◆ WHAT YOU NEED TO DO ◆
Reproduce word for word the lines starting at the one containing "You are a computer-use agent." and ending at the one containing "coord(203,31)", both included. Omit the pictures from your reply.

◆ TASK INPUTS ◆
————

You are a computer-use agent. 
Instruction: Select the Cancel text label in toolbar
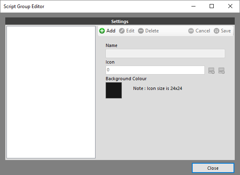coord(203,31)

————

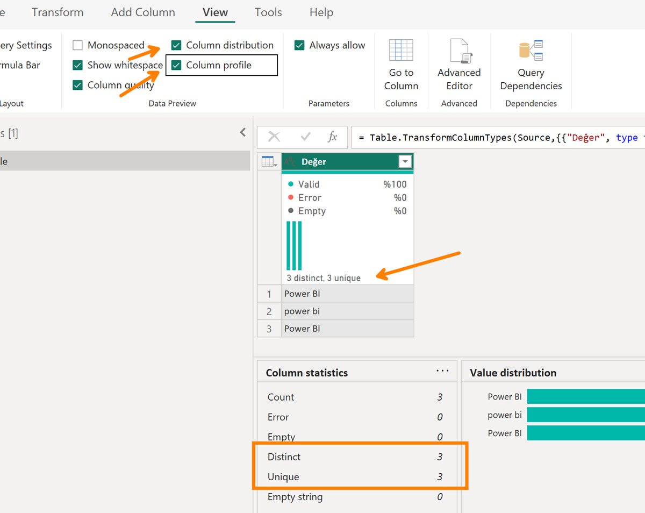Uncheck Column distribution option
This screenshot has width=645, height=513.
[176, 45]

————

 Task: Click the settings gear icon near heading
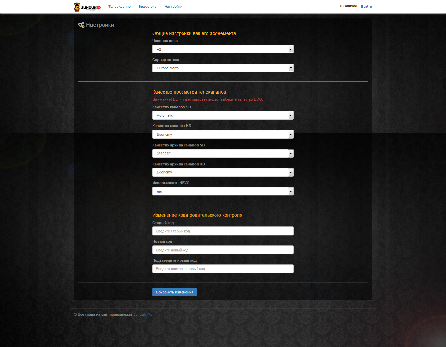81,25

————

◆ COMPLETE OUTPUT ◆
You are a computer-use agent. 
Instruction: Select the Cancel text label in toolbar
coord(203,31)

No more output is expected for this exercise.